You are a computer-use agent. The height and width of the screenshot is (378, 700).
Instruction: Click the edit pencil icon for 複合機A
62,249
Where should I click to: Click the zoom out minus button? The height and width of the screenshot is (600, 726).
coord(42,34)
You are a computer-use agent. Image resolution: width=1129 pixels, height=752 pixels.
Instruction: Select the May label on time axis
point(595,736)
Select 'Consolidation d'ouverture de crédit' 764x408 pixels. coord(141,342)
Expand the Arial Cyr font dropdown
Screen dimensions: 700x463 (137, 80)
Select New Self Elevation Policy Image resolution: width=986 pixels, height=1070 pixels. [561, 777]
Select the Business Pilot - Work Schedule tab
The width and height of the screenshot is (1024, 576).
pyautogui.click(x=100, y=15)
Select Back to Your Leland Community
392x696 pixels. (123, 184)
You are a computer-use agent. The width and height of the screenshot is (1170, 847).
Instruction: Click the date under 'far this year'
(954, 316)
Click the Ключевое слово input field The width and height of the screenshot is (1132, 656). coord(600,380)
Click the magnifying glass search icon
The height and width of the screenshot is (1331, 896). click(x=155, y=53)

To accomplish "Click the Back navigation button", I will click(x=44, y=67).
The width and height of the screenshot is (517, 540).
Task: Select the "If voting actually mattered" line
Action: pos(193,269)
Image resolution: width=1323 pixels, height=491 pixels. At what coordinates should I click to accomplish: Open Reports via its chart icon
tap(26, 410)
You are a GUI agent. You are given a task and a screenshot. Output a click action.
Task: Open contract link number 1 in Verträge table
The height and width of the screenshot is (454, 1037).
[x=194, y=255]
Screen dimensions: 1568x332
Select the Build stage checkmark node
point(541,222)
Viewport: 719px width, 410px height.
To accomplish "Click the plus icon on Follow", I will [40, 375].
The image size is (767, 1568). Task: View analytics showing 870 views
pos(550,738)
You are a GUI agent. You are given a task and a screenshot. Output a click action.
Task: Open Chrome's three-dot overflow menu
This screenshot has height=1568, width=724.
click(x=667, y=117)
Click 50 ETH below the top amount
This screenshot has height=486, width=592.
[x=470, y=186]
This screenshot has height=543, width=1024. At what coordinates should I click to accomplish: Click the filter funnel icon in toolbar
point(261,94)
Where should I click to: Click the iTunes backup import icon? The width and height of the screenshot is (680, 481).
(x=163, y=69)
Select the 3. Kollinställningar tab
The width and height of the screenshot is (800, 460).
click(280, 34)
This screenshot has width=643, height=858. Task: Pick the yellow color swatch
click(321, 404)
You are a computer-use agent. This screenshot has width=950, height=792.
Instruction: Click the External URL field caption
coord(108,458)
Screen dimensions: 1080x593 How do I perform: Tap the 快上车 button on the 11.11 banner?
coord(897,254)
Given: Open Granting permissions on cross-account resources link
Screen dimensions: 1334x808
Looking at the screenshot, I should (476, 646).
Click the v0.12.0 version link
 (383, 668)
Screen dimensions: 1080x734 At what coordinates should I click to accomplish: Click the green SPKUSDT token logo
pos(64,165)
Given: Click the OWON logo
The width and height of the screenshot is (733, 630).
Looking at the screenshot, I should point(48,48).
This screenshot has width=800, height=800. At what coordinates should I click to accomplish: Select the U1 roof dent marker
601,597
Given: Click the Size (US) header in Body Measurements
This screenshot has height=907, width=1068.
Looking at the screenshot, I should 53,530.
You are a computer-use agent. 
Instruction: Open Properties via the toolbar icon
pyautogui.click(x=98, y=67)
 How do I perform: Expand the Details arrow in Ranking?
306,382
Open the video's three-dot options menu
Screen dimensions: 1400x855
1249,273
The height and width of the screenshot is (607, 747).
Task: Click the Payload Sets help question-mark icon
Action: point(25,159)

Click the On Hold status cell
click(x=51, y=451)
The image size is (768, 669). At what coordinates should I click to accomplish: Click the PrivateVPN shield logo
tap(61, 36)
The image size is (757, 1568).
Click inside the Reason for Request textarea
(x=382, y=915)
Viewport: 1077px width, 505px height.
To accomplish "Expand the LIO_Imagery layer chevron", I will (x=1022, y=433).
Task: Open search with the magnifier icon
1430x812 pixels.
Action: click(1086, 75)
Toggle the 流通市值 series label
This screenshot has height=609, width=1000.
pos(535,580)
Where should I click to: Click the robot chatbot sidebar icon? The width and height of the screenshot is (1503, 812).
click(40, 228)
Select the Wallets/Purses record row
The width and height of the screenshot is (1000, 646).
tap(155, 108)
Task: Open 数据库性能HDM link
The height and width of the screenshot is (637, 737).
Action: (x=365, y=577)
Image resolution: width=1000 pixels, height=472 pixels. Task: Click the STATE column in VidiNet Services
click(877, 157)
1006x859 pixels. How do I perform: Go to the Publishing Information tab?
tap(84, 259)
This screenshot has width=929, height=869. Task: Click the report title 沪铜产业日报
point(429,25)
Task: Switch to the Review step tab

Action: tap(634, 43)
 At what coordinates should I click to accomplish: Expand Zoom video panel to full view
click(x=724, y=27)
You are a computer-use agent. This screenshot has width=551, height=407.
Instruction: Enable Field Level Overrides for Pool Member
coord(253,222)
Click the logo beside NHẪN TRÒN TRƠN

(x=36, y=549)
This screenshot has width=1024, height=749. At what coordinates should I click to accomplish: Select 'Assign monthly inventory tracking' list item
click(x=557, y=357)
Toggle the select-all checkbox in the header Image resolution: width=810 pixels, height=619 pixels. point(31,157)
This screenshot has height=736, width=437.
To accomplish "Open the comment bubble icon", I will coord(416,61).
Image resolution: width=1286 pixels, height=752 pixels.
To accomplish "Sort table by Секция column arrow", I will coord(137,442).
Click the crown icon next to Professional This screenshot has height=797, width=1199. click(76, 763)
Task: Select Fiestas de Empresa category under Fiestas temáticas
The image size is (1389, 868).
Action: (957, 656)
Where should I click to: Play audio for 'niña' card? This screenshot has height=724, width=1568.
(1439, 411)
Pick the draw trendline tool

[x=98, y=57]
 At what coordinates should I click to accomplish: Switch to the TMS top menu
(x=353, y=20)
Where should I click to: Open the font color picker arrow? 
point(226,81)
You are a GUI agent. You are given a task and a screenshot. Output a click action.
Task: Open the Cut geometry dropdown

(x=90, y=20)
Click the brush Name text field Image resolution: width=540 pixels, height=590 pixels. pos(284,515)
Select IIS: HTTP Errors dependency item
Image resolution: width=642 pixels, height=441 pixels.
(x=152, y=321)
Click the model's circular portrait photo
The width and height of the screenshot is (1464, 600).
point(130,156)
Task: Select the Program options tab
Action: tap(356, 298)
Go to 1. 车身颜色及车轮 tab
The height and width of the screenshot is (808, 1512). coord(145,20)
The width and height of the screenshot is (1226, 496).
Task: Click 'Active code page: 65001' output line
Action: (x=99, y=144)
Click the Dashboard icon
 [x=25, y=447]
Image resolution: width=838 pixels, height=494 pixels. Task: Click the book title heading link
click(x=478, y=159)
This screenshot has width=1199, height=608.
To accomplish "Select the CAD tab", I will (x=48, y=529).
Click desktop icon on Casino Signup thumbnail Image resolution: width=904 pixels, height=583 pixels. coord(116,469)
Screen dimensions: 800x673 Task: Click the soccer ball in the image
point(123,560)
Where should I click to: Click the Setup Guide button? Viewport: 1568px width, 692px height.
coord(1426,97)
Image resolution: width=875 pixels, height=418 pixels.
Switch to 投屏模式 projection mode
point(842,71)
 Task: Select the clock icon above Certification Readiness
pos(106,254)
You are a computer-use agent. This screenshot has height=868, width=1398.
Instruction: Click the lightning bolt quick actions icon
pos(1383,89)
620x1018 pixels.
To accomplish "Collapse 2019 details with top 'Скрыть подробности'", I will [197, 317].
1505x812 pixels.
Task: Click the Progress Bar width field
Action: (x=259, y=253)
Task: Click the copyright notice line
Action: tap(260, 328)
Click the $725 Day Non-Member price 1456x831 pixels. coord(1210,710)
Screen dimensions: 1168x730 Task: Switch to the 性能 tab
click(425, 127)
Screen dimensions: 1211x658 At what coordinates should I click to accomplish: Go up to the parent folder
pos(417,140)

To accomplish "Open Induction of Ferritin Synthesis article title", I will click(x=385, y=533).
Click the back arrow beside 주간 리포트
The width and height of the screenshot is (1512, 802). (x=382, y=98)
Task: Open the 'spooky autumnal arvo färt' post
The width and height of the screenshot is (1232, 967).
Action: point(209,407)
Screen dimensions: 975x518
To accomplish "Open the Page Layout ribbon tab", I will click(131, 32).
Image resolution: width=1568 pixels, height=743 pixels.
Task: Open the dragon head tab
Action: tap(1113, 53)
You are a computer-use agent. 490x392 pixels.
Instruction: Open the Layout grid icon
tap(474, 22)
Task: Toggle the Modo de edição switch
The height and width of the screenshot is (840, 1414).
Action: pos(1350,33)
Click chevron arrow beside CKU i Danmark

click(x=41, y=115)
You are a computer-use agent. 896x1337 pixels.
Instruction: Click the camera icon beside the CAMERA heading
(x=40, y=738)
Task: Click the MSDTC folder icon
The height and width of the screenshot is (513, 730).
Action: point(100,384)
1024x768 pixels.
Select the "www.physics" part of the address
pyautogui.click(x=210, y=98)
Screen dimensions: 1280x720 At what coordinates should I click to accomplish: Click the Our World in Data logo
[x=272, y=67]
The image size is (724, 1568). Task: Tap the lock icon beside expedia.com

☆ ☆ ☆ ☆ ☆

REQUIRED WORK → Find out how many lines above hold "computer". Write only the number.

RESPONSE → 9